O’Reilly, along with Fox colleagues Megyn Kelly and Brian Kilmeade, appeared before an audience of 2,000 at Long Island University’s Greenvale campus. After delivering their individual speeches, all three personalities gathered on stage for a combined Q&A session. Billed as an “inside-baseball” look at cable news, the 30-minute forum quickly devolved into a rolling pro-Fox rant, complete with references to Benghazi, accusations of anti-Christian media bias, and complaints about America’s growing moocher class.

Even Kelly—who claims she is “not a political person”—joined O’Reilly in slamming Mayor de Blasio for supposedly enabling the takers over the makers.

The hysterics began when Brian Kilmeade read aloud a pre-selected audience question: Have we reached the point where there are more people on the free ride—for example, the people on the free ride getting welfare—than those who are actually working for a living?

After describing his upbringing in Levittown, New York, O’Reilly answered: “Today, a lot of Americans, you know, Hey, gimme gimme gimme, you know, they’re not willing to pay the price to succeed. It’s growing, I’m hoping we can reverse that, but it’s growing.”

Then the question turned to Kelly, who agreed with O’Reilly. After describing her own upbringing and her father’s early death, she explained:

Kelly: I don’t personally know the people who think somebody else should support them. Everybody I know works hard, and has come from a family who works hard.

O’Reilly: I want to introduce you to de Blasio. [Applause]

Kelly: The thing is, you work so hard, and you finally start earning some money, and you have people like de Blasio telling you you’re not paying your fair share, that you’re somehow bad, that you need to pay more, and you haven’t earned it.

O’Reilly: I want to beat him up. [Applause]

Kilmeade: Give him a little Levittown!

[Data entries]
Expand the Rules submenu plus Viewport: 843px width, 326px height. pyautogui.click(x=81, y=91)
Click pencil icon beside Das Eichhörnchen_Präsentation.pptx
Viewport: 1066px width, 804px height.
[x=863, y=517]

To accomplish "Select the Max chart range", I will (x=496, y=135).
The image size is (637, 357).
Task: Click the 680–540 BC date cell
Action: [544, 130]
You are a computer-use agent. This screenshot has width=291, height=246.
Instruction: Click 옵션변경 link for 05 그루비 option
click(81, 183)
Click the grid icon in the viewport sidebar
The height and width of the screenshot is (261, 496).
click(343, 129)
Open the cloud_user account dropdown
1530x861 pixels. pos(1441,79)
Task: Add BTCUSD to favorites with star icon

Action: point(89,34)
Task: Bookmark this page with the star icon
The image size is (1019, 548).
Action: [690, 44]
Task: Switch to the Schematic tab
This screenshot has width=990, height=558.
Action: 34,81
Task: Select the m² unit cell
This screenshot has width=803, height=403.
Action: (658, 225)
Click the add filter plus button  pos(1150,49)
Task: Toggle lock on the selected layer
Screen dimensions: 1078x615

Directions: According to the excerpt on the Fox News forum, how long did the forum billed as an "inside-baseball" look at cable news last?

Reply: It lasted 30 minutes.